Why Is HTTP/SOAP considered to be “thick”

2019-01-21 10:47发布

问题:

I've heard some opinions that the SOAP/HTTP web service call stack is "thick" or "heavyweight," but I can't really pinpoint why. Would it be considered thick because of the serialization/deserialization of the SOAP envelope and the message? Is that really a heavy-weight operation?

Or is it just considered "thick" compared to a raw/binary data transfer over a fixed connection?

Or is it some other reason? Can anyone shed some light on this?

回答1:

SOAP is designed to be abstract enough to use other transports besides HTTP. That means, among other things, that it does not take advantage of certain aspects of HTTP (mostly RESTful usage of URLs and methods, e.g. PUT /customers/1234 or GET /customers/1234).

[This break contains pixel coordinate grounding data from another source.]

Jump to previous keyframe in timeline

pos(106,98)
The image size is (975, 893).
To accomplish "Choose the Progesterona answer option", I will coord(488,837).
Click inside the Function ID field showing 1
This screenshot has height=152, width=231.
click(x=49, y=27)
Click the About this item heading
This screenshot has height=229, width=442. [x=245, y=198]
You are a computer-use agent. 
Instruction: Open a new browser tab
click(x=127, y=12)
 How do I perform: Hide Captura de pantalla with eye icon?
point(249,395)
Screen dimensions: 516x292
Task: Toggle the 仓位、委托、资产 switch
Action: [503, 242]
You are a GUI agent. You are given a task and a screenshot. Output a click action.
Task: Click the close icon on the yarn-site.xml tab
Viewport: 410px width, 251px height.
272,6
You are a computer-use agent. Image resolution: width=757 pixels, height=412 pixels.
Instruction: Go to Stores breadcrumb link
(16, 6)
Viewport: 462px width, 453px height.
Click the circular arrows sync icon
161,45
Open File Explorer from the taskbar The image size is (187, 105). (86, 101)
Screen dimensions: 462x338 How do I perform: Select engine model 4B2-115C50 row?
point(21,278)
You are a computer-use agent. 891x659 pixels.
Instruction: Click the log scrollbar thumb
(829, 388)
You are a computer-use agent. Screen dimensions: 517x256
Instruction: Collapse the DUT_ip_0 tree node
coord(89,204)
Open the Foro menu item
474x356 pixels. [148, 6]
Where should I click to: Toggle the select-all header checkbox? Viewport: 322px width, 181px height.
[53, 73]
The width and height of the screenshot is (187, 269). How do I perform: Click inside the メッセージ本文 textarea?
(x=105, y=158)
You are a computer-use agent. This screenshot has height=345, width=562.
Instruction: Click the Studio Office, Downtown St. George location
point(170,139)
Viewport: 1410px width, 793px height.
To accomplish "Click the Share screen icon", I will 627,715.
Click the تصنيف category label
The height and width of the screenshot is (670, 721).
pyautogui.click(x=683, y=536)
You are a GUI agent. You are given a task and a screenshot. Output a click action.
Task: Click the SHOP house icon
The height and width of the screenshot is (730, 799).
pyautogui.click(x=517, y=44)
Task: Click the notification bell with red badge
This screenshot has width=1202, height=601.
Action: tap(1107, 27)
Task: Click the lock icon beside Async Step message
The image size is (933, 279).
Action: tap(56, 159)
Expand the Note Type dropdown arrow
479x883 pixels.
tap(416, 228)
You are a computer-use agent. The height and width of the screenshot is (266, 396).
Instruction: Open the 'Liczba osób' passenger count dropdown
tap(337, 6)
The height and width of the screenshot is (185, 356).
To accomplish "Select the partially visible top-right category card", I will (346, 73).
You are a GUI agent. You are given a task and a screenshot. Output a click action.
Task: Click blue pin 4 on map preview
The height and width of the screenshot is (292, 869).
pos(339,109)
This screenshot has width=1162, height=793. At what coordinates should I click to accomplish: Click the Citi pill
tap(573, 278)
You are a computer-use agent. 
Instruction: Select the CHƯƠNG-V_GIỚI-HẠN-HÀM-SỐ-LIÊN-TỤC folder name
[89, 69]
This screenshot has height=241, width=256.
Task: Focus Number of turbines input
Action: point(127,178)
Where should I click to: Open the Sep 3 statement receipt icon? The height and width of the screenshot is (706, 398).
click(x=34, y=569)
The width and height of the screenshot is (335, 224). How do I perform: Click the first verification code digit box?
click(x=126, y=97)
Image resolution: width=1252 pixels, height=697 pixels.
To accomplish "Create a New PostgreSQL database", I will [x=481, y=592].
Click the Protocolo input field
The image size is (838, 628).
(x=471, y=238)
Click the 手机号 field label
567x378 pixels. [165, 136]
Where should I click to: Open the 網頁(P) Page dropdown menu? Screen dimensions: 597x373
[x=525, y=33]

SOAP also bypasses existing TCP/IP mechanisms for the same reason - to be transport-independent. Again, this means it can't take advantage of the transport, such as sequence management, flow control, service discovery (e.g. accept()ing a connection on a well-known port means the service exists), etc.

SOAP uses XML for all of its serialization - while that means that data is "universally readable" with just an XML parser, it introduces so much boilerplate that you really need a SOAP parser in order to function efficiently. And at that point, you (as a software consumer) have lost the benefit of XML anyways; who cares what the payload looks like over the wire if you need libSOAP to handle it anyways.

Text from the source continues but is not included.